(Supplied records)
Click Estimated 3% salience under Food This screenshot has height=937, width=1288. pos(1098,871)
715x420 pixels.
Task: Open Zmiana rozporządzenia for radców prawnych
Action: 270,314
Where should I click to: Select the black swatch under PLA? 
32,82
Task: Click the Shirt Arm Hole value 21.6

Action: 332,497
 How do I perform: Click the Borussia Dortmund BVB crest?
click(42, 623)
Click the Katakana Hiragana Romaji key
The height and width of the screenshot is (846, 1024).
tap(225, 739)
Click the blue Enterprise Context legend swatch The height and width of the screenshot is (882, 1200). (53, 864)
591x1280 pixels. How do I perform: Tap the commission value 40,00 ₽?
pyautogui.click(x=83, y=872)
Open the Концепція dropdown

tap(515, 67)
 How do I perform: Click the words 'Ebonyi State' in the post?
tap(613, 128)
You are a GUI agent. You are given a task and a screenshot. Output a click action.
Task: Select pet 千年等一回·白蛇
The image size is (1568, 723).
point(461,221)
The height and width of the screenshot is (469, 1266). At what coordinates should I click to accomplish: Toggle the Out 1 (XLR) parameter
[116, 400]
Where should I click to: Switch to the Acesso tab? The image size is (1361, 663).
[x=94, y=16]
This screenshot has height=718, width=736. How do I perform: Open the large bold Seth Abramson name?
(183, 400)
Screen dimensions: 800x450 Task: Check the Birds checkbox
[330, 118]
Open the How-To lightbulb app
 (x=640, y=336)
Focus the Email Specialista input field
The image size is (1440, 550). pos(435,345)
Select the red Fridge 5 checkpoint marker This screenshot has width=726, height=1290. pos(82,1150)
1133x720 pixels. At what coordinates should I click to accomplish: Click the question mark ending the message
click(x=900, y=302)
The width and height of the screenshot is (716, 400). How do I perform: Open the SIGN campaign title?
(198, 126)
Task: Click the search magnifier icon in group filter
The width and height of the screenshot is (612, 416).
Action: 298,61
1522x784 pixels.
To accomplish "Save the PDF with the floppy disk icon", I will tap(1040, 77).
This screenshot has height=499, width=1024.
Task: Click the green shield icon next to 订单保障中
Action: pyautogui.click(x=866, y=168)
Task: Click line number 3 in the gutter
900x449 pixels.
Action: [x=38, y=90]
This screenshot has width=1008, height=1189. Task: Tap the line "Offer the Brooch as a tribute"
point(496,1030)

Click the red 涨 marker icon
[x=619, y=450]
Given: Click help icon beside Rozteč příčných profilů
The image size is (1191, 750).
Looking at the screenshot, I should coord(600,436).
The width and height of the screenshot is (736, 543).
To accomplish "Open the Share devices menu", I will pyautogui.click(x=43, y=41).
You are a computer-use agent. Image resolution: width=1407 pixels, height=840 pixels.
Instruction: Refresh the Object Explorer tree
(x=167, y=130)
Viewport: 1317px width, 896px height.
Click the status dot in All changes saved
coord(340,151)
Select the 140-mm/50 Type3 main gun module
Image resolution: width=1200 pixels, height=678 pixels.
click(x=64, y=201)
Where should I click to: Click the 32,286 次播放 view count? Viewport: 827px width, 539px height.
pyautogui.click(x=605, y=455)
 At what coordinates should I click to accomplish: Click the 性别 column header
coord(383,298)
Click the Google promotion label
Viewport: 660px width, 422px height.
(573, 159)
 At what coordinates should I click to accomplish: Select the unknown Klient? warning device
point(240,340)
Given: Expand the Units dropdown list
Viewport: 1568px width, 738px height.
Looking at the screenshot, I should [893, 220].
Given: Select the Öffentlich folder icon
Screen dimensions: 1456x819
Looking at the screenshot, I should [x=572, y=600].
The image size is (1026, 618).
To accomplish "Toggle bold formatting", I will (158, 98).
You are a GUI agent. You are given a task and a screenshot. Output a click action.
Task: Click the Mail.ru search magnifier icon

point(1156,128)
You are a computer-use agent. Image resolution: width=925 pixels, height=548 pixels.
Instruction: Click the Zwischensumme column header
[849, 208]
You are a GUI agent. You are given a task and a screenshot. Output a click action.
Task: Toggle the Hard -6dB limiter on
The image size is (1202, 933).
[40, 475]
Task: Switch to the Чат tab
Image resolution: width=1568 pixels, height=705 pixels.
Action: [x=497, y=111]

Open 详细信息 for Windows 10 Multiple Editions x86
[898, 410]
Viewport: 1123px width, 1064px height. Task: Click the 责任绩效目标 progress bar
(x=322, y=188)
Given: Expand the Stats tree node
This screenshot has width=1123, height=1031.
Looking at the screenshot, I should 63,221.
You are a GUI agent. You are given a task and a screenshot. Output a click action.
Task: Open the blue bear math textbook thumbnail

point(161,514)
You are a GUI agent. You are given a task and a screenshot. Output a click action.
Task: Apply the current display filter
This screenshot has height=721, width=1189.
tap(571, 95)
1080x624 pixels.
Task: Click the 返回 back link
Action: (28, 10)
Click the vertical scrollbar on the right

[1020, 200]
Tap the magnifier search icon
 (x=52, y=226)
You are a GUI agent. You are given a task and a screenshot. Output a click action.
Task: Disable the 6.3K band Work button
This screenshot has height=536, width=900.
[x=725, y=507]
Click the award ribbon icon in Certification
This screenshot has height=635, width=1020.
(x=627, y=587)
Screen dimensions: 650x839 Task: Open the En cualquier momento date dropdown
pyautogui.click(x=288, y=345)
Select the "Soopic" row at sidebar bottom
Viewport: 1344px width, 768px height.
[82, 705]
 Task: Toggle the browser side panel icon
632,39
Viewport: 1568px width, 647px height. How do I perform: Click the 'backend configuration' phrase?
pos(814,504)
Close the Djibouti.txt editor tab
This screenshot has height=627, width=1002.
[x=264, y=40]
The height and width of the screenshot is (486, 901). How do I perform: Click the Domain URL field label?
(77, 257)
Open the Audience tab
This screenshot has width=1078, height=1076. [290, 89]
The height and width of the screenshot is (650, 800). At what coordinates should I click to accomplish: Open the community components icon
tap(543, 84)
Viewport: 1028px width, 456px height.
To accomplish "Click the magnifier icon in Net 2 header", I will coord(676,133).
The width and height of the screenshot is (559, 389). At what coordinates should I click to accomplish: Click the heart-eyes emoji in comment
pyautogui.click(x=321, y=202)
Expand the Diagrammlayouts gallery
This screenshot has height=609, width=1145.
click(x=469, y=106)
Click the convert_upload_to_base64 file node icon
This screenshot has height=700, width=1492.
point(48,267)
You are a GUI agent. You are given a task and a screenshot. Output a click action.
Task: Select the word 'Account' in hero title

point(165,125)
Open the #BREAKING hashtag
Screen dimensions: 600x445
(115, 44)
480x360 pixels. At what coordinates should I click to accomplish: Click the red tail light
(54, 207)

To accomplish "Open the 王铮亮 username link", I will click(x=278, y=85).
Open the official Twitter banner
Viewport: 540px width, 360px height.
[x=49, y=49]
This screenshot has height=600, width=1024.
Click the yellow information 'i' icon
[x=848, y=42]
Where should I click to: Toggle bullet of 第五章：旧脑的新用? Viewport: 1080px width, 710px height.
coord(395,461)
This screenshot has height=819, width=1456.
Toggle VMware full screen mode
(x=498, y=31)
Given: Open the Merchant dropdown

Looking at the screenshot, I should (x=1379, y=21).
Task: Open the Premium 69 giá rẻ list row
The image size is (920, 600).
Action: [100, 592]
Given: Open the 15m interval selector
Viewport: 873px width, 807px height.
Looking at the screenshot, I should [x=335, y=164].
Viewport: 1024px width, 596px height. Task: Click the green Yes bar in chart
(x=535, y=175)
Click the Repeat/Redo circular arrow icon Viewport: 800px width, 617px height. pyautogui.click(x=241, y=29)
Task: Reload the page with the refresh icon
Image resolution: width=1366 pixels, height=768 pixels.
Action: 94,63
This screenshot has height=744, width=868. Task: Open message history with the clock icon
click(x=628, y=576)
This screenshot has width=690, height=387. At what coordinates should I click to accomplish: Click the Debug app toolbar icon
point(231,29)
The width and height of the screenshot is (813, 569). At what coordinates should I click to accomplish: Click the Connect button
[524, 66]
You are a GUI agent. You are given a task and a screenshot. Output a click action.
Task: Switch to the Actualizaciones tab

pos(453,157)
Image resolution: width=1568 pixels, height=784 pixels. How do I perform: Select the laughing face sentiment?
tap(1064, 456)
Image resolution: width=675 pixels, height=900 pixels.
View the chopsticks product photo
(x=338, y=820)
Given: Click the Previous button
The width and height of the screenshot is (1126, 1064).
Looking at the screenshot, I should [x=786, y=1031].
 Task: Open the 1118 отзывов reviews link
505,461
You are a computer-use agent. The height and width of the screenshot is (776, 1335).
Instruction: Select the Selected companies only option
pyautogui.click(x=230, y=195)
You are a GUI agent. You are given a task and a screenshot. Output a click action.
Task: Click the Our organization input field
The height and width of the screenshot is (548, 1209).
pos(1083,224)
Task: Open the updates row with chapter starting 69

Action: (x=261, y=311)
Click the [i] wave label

(About this task)
Whenever the word "Expand" appears in a line of the listing, report that line.

(Solution)
Given: Expand the Units dropdown list
Given: Expand the Stats tree node
Expand the Diagrammlayouts gallery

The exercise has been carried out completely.